Start of RECORDS PROVIDED

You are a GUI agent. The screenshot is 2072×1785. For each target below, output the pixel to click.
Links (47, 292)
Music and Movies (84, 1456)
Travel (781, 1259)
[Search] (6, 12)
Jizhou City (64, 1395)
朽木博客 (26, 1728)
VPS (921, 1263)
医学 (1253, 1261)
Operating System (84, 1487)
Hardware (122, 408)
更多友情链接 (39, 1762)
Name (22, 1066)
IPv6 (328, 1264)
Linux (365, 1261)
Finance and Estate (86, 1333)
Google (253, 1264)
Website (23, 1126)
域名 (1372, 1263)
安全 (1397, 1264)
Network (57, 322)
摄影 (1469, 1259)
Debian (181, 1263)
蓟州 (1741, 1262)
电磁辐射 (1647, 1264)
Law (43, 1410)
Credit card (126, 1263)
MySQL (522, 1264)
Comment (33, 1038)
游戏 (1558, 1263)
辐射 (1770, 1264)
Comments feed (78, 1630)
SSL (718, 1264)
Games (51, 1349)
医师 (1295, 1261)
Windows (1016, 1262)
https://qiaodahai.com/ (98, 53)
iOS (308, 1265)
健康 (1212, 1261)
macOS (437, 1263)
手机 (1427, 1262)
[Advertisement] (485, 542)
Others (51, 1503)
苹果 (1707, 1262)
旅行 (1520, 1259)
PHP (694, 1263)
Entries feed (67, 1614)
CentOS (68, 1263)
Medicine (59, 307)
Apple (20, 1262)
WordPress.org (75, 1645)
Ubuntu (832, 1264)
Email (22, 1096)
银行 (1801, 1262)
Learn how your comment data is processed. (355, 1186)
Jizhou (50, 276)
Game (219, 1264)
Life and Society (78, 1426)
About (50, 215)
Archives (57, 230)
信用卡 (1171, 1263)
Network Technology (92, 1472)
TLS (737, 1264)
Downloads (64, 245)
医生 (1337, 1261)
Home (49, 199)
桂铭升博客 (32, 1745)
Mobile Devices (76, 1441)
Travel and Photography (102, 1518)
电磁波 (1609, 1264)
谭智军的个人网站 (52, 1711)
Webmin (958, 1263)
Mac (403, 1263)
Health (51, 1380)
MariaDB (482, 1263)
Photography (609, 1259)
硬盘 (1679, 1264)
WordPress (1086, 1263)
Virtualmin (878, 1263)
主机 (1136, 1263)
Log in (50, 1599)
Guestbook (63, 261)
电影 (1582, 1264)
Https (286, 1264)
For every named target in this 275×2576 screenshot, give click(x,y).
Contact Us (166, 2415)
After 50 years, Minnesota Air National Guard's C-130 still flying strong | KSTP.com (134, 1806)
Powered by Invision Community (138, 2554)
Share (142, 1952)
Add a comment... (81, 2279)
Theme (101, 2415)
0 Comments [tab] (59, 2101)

End of RECORDS PROVIDED

▶ TASK DESCRIPTION
Could you repeat exactly the lines in the listing above from the one with "蓟州 (1741, 1262)" down to the one with "For every named"? Include both of those lines.

▶ WRITTEN ANSWER
蓟州 (1741, 1262)
电磁辐射 (1647, 1264)
Law (43, 1410)
Credit card (126, 1263)
MySQL (522, 1264)
Comment (33, 1038)
游戏 (1558, 1263)
辐射 (1770, 1264)
Comments feed (78, 1630)
SSL (718, 1264)
Games (51, 1349)
医师 (1295, 1261)
Windows (1016, 1262)
https://qiaodahai.com/ (98, 53)
iOS (308, 1265)
健康 (1212, 1261)
macOS (437, 1263)
手机 (1427, 1262)
[Advertisement] (485, 542)
Others (51, 1503)
苹果 (1707, 1262)
旅行 (1520, 1259)
PHP (694, 1263)
Entries feed (67, 1614)
CentOS (68, 1263)
Medicine (59, 307)
Apple (20, 1262)
WordPress.org (75, 1645)
Ubuntu (832, 1264)
Email (22, 1096)
银行 (1801, 1262)
Learn how your comment data is processed. (355, 1186)
Jizhou (50, 276)
Game (219, 1264)
Life and Society (78, 1426)
About (50, 215)
Archives (57, 230)
信用卡 (1171, 1263)
Network Technology (92, 1472)
TLS (737, 1264)
Downloads (64, 245)
医生 (1337, 1261)
Home (49, 199)
桂铭升博客 (32, 1745)
Mobile Devices (76, 1441)
Travel and Photography (102, 1518)
电磁波 (1609, 1264)
谭智军的个人网站 (52, 1711)
Webmin (958, 1263)
Mac (403, 1263)
Health (51, 1380)
MariaDB (482, 1263)
Photography (609, 1259)
硬盘 (1679, 1264)
WordPress (1086, 1263)
Virtualmin (878, 1263)
主机 (1136, 1263)
Log in (50, 1599)
Guestbook (63, 261)
电影 (1582, 1264)
Https (286, 1264)
For every named target in this 275×2576 screenshot, give click(x,y).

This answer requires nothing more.